Тунисские напевы (Уланов) - страница 38

– А как же господин? – простодушно крикнула Мусифа.

Гайдэ махнула рукой.

– Он любит нас как вещи. То есть любит сам себя, за то, что мы у него есть.

Гайнияр погрозила пальчиком в воздухе: – А как тебе надо?

Гайдэ села опять на своё ложе, скрестила ноги в лотос и призадумалась, подняв чудные обсидианы глаз на люстру, от чего прожилки стали белее самого дорогого жемчуга, а по зрачкам пробежали огненные блики.

– Я хочу, чтобы тот, кто меня любит, сделал для меня всё на свете, даже пожертвовал жизнью. Хочу точно знать, что нет для него ничего дороже.

Мусифа мечтательно вздохнула, перевернулась на спину, свесив хорошенькую головку вниз с ложе. Гайнияр положила ладони одна на другую и молча смотрела на них. Кирго сидел затаившись.

– О, как глупо будет прожить жизнь и не полюбить – произнесла Гайнияр с сожалением.

– В жизни длиною в полвздоха не планируй ничего, кроме Любви… так сказал Джалаладин Руми, турецкий поэт – молвил Кирго, поймав на себе томный взгляд Гайдэ.

– Не знала, что ты читаешь такие книги – говорила она.

– Когда-то давно, когда я учился читать, у одной из наложниц была книга Руми, и она обучала меня. Она очень любила его стихи и каждодневно их перечитывала – отвечал он, улыбнувшись.

– Хорошая она была, – начала Гайнияр, – А где же она теперь?

– Умерла.

– В гареме? – с сожалением вопрошала Гайдэ.

– Да. Роды.

– Печально. Всю жизнь читать о любви и ни разу её не испытать.

– Кто знает… – хотел что-то сказать Кирго, но замолк.

– Зато в гареме много еды и золота, – громко начала Гайнияр, стремясь развеять тяжелые мысли, – скоро будет день покупок! Пойдём на базар!
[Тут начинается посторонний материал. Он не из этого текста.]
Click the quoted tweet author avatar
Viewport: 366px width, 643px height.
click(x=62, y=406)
Будем выбирать себе ткани, платья, украшения там разные!

Гайдэ уже не возражала и молча сидела, облокотившись на деревянную перегородку.
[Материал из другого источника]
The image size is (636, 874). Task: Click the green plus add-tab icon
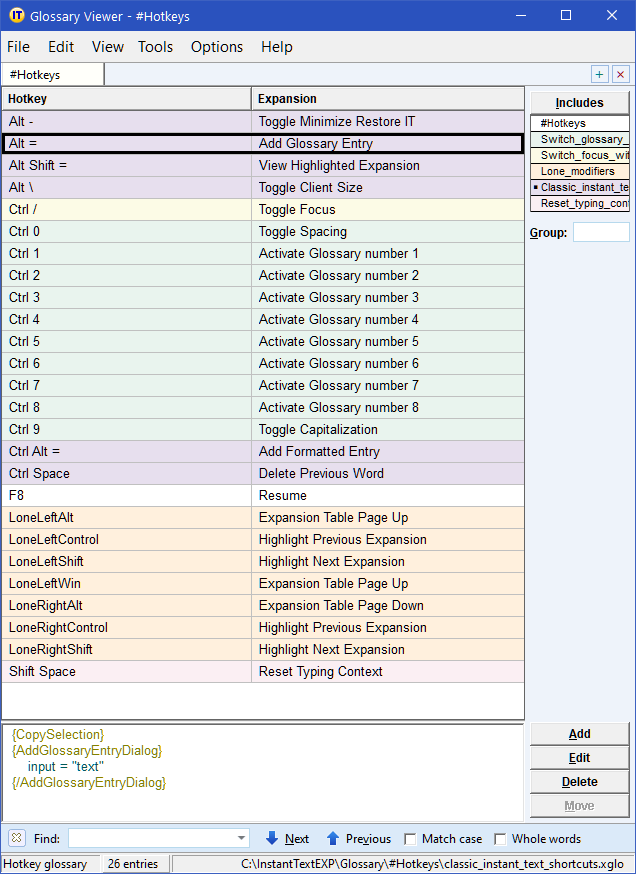(600, 75)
– К тому же нас охраняют от разных опасностей, – добавила Мусифа, – вот, Кирго, например, вора поймал.

– Расскажи, Кирго! – подхватила Гайнияр, хлопая ладошами по своим полным налитым бёдрам.

Кирго мельком взглянул на Гайдэ, – Да ничего такого, – начал он, стремясь как можно правдоподобнее скрыть собственное бахвальство и сыграть безразличие, будто для него это безделица. – Я, как всегда, ночью обходил дом, вижу силуэт, окликнул его, а он достаёт кинжал. Удар. Я уклонился… ещё… тут я попал в него, он упал.

Мусифа мило вздыхала, выпучив глазки от картины, представлявшейся её воображению. – Ты же мог погибнуть! – не выдержала она, и ресницы её увлажнились.

– В ту минуту я не думал. А потом уже… утром, когда проснулся; мыслю, что вчера мог умереть. Также бы солнце встало, птица запела, и ничего бы не изменилось.